Afghanistan is draining of its young minds fast, but she gets a new president who has fixed failed states on paper, and he thinks he can do it in practice too. He starts with the inequality in Bagram prison where most of the detainees awaiting terrorism charges are Taliban fighterts. Ninety-eight percent of the prisoners are of one ethnic group (Pashtuns), he says in an interview. If it is an ethnically diverse land, he seems to suggest, it should be reflected behind its bars. Same goes for the night raids.
Soon the failed state begins to fall apart and fighting spreads all over the country. Like the opium trade, American-paved highways become a source of revenue for the Taliban. They stop cargo trucks and passenger buses, select travellers as they wish and behead them by the roadside; those they let go have to pay. They even tax farmers to use water for irrigation.
Majid researches and reports all this while also uncovering the widespread corruption in the government. Then he starts receiving calls. Some are from Afghan members of parliament. Some are from unknown callers who reject the allegations and demand Majid to quit reporting or he might not be aboveground to receive their next call.
The man on the other end of the line can be anyone. He can be Majid’s cousin who has joined the Taliban.
This 800-billion-dollar-unfinished-twenty-year-war has destroyed families beyond words.
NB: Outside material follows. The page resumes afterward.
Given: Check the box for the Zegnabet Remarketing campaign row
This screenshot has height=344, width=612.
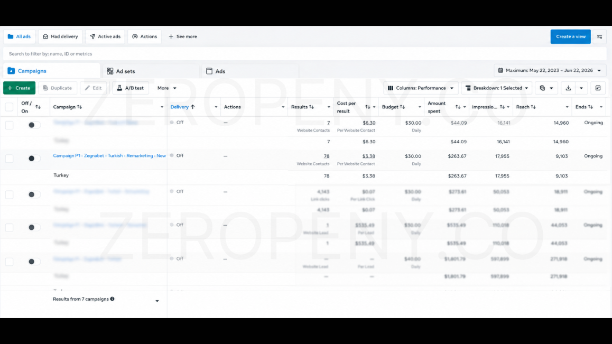Looking at the screenshot, I should click(10, 159).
According to usnews.com, 2,442 U.S. troops have been killed, in addition to a few thousand U.S. private security contractors whose deaths the Pentagon does not track.
An estimated 70,000 Afghans have lost their lives. But no one–not even Majid, the poet and journalist–seems to be keeping count any longer. Not that Afghan deaths don’t matter, but because somewhere in the Persian Gulf an American diplomat is shaking hands with a Taliban leader and it’s being televised. Majid knows in his bones that come September when the last international soldier leaves Afghanistan, those hands will come knocking on his door.
So Majid takes his family, leaves his house in the village, and moves to Ghazni City where it is safer. Then one day one of his colleagues is gunned down on his way to the mosque in the city.
Now it is July 2021. Majid is still reporting, but at the rate things are unfolding around him, he is not too hopeful that when the rain finally comes, there will be a farmer waiting for it, and a filmmaker to document it.
Jamaluddin Aram is a documentary filmmaker, producer, and short story writer from Kabul, Afghanistan. His stories have appeared in Numero Cinq, Blood and Bourbon, The Write Launch, and Cagibi. Aram’s short story “This Hard Easy Life” was a finalist for RBC Bronwen Wallace Award for Emerging Writers in 2020. Aram has a bachelor’s degree in English and history from Union College in Schenectady, New York. He lives in Toronto. Aram was translator and subsequent coordinator of Community Supported Film’s 2010-12 documentary filmmaking training and mentoring program in Afghanistan. The training culminated in the production of The Fruit of Our Labor – Afghan Perspectives in Film, ten short films by and about Afghans that included Water Ways by Majid.